### DOCUMENT SEGMENT
* * * * * * *
But in a paper recently published in Science Advances, we show that, in the micro-world of atoms and particles that is governed by the strange rules of quantum mechanics, two different observers are entitled to their own facts. In other words, according to our best theory of the building blocks of nature itself, facts can actually be subjective.
Observers are powerful players in the quantum world. According to the theory, particles can be in several places or states at once – this is called a superposition. But oddly, this is only the case when they aren’t observed. The second you observe a quantum system, it picks a specific location or state – breaking the superposition. The fact that nature behaves this way has been proven multiple times in the lab – for example, in the famous double slit experiment (see video below).
In 1961, physicist Eugene Wigner proposed a provocative thought experiment. He questioned what would happen when applying quantum mechanics to an observer that is themselves being observed. Imagine that a friend of Wigner tosses a quantum coin – which is in a superposition of both heads and tails – inside a closed laboratory. Every time the friend tosses the coin, they observe a definite outcome. We can say that Wigner’s friend establishes a fact: the result of the coin toss is definitely head or tail.
Wigner doesn’t have access to this fact from the outside, and according to quantum mechanics, must describe the friend and the coin to be in a superposition of all possible outcomes of the experiment. That’s because they are “entangled” – spookily connected so that if you manipulate one you also manipulate the other. Wigner can now in principle verify this superposition using a so-called “interference experiment” – a type of quantum measurement that allows you to unravel the superposition of an entire system, confirming that two objects are entangled.
When Wigner and the friend compare notes later on, the friend will insist they saw definite outcomes for each coin toss. Wigner, however, will disagree whenever he observed friend and coin in a superposition.
This presents a conundrum. The reality perceived by the friend cannot be reconciled with the reality on the outside. Wigner originally didn’t consider this much of a paradox, he argued it would be absurd to describe a conscious observer as a quantum object. However, he later departed from this view, and according to formal textbooks on quantum mechanics, the description is perfectly valid.
The scenario has long remained an interesting thought experiment. But does it reflect reality? Scientifically, there has been little progress on this until very recently, when Časlav Brukner at the University of Vienna showed that, under certain assumptions, Wigner’s idea can be used to formally prove that measurements in quantum mechanics are subjective to observers.
* * * * * * *
### DATASET EXCERPT
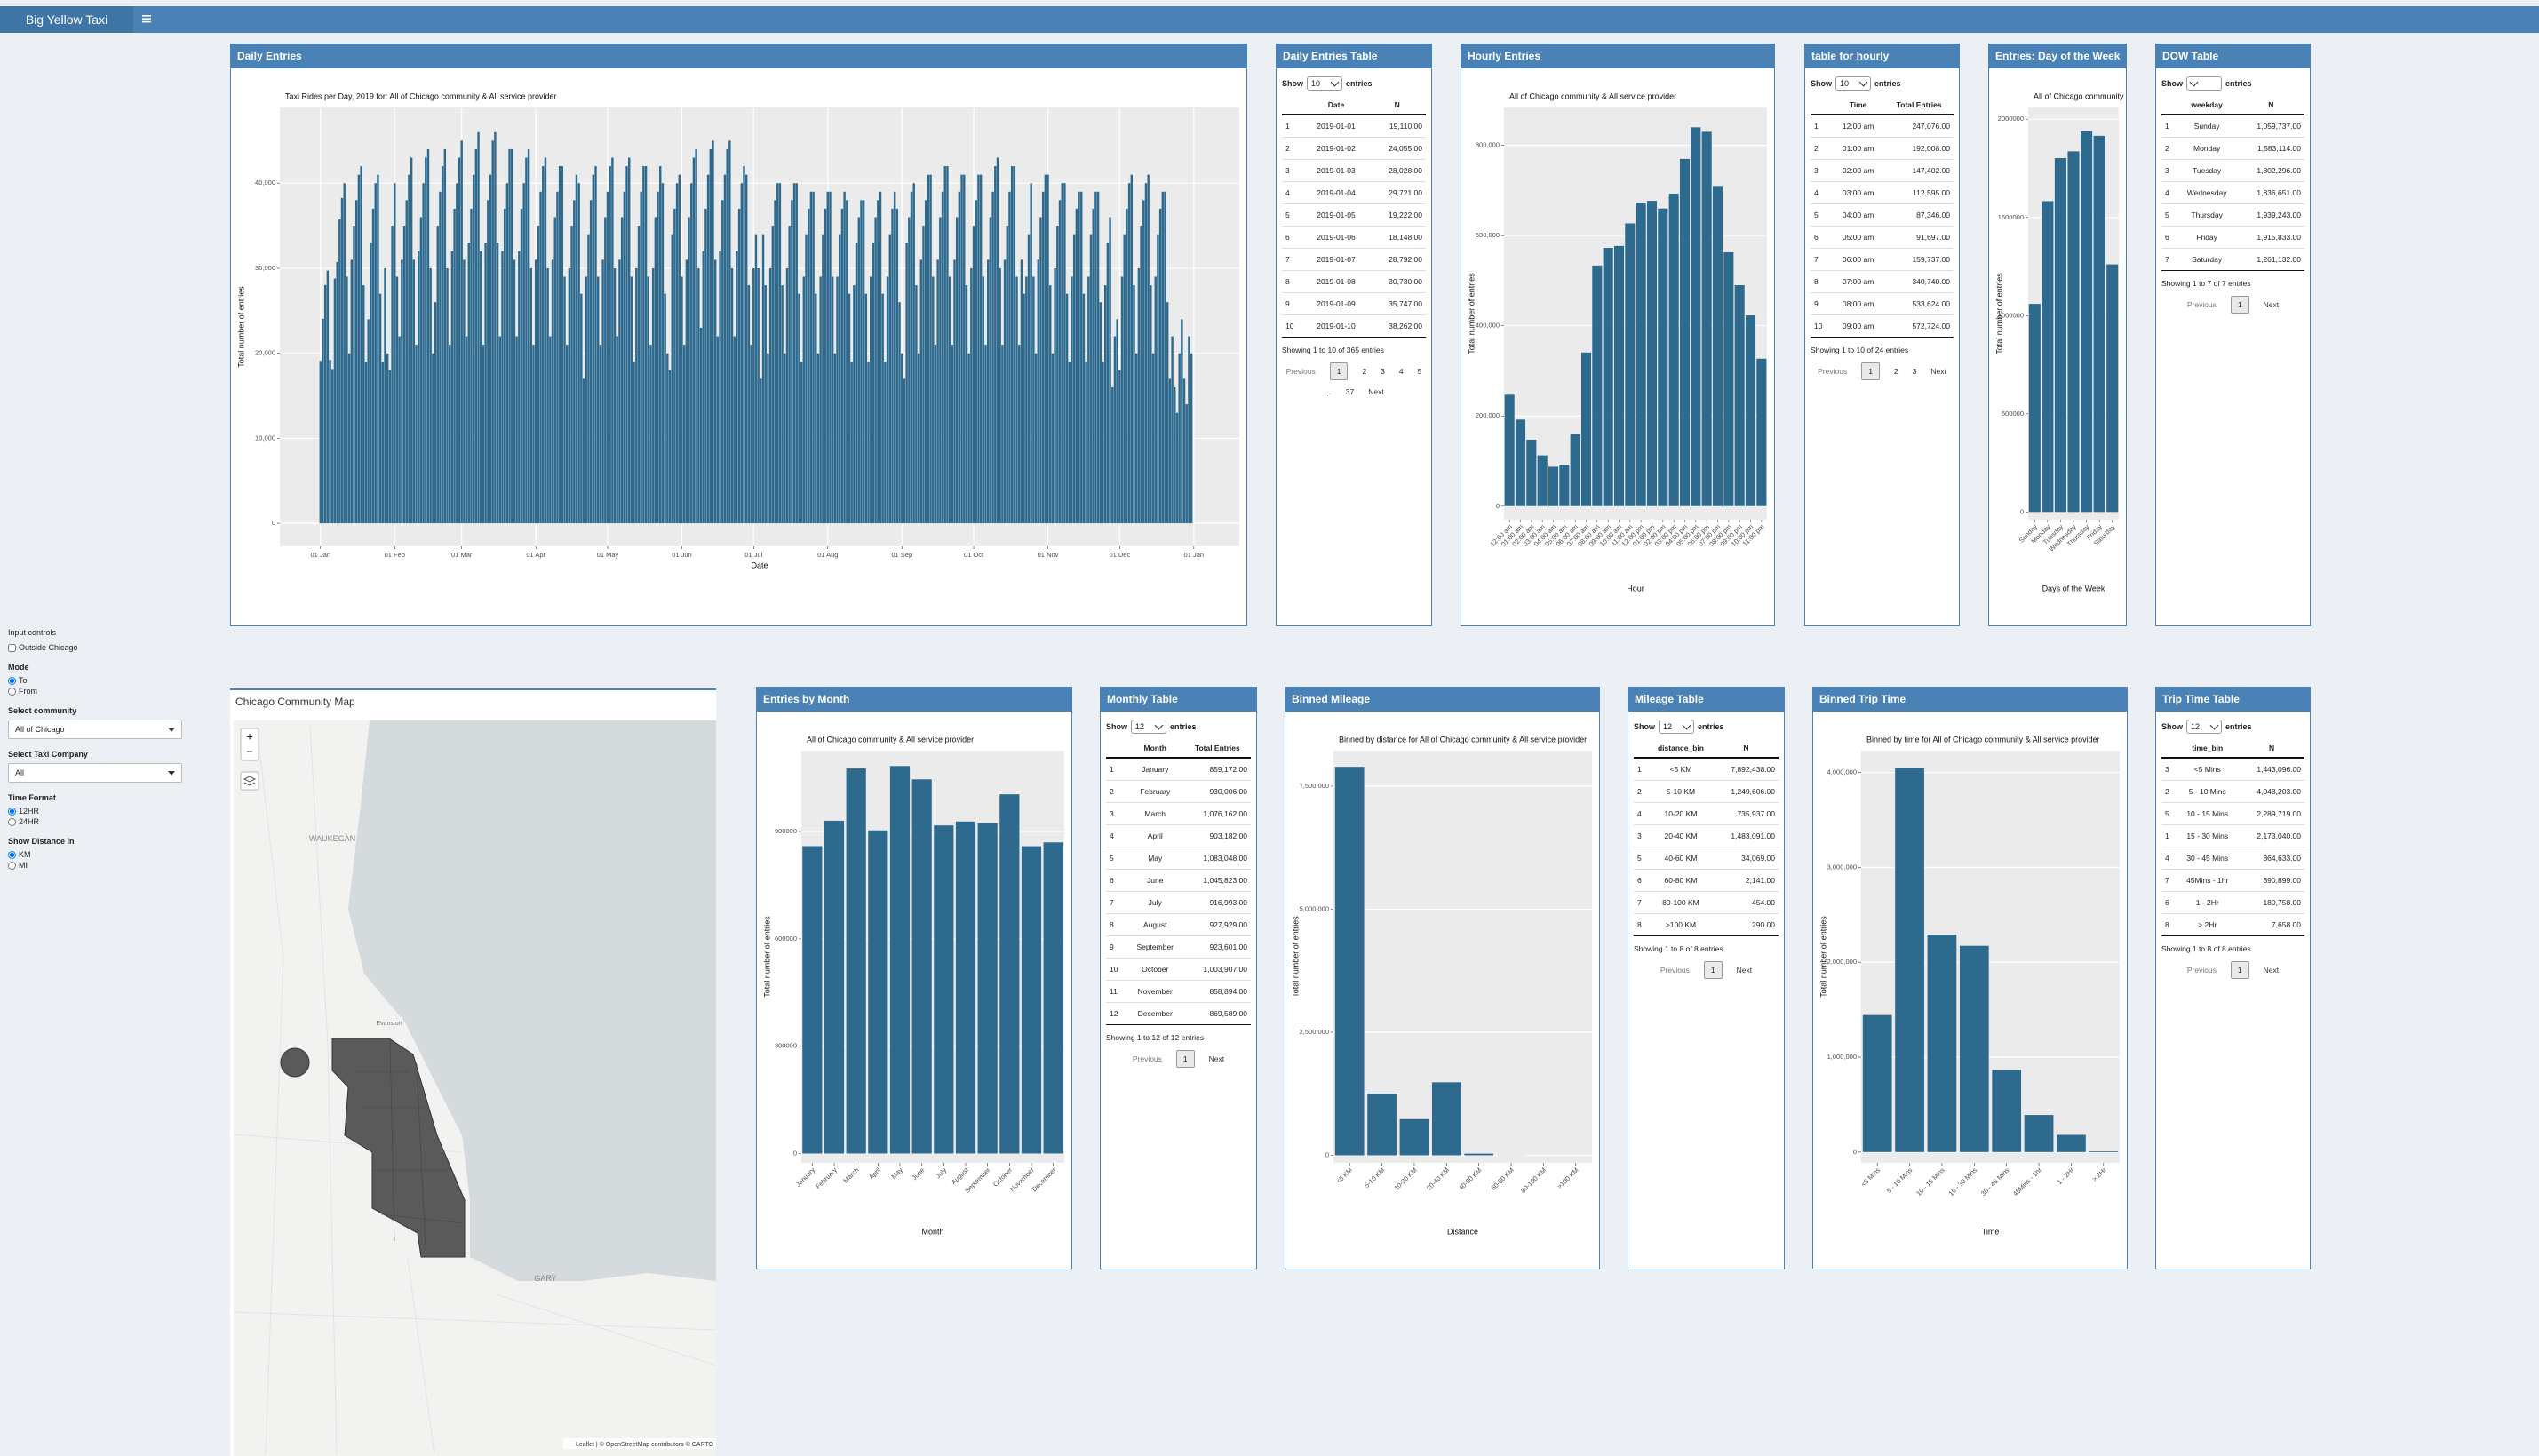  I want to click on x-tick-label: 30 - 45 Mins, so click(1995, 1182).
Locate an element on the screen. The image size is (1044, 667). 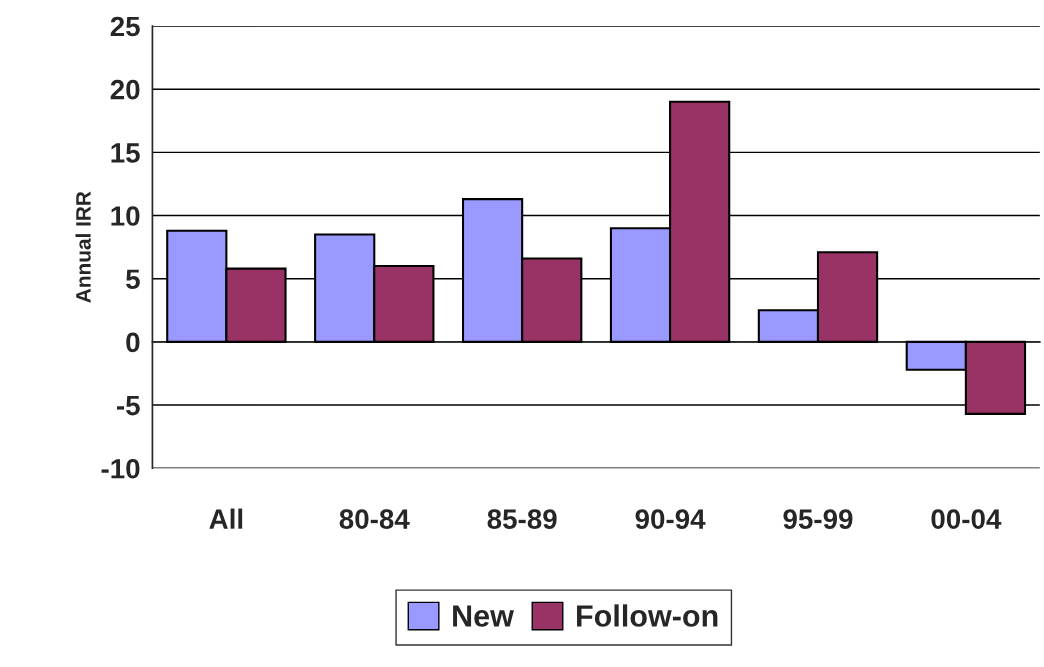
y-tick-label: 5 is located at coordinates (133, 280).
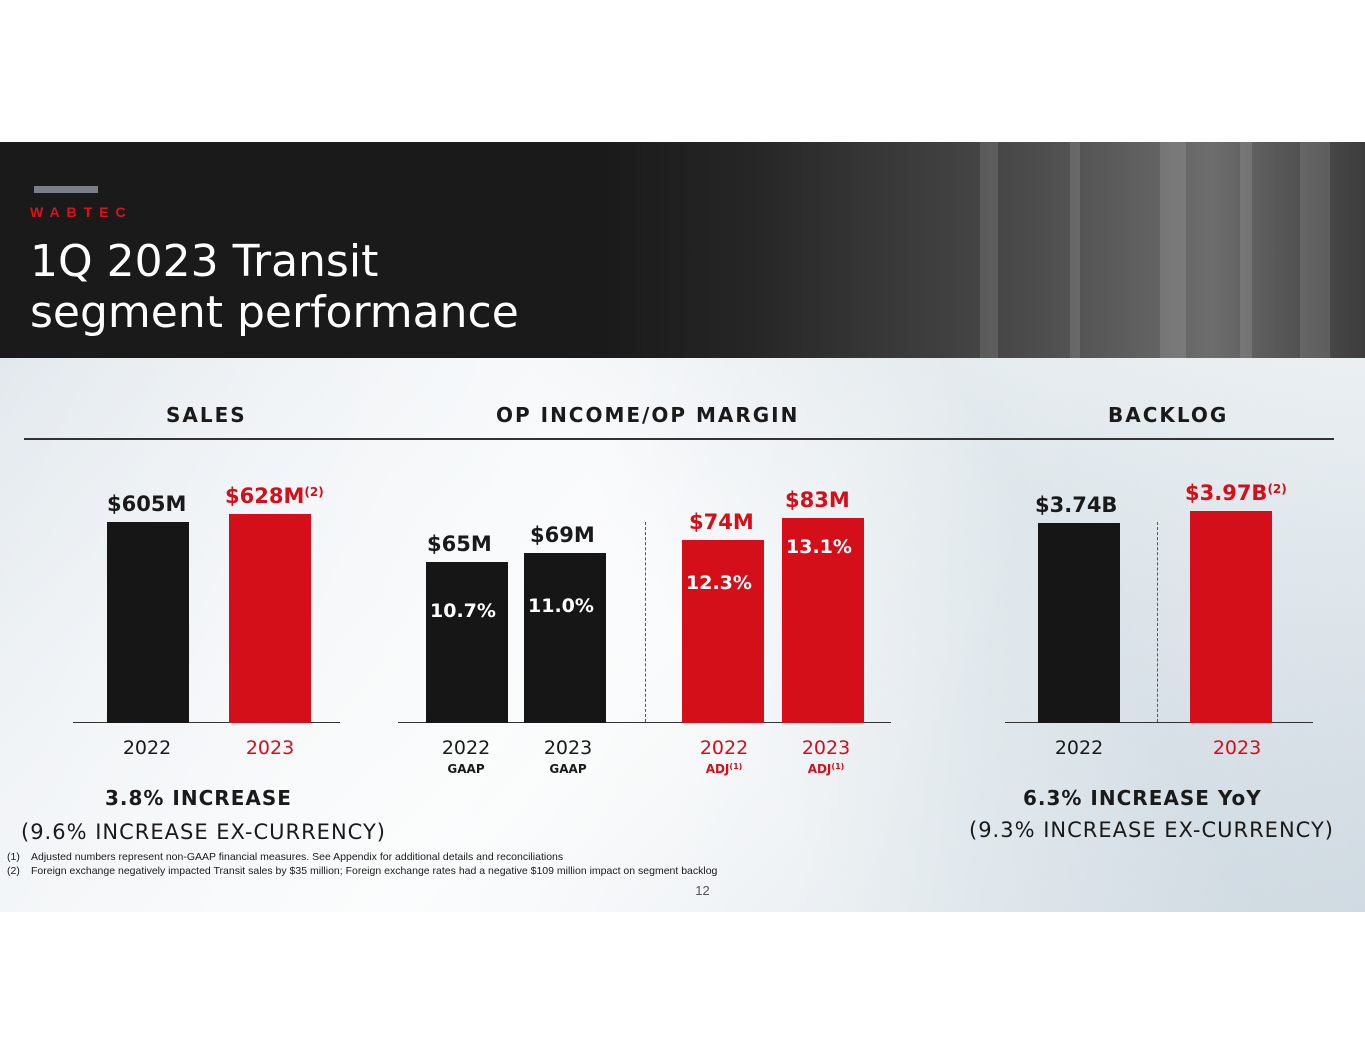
* * * * * * *
Restate the quantum observers passage from "But in a paper" up to and including "(see video below).", renaming "superposition" as "superposed state". Work only from the quantum observers passage; the data plays no part here.

But in a paper recently published in Science Advances, we show that, in the micro-world of atoms and particles that is governed by the strange rules of quantum mechanics, two different observers are entitled to their own facts. In other words, according to our best theory of the building blocks of nature itself, facts can actually be subjective.
Observers are powerful players in the quantum world. According to the theory, particles can be in several places or states at once – this is called a superposed state. But oddly, this is only the case when they aren’t observed. The second you observe a quantum system, it picks a specific location or state – breaking the superposed state. The fact that nature behaves this way has been proven multiple times in the lab – for example, in the famous double slit experiment (see video below).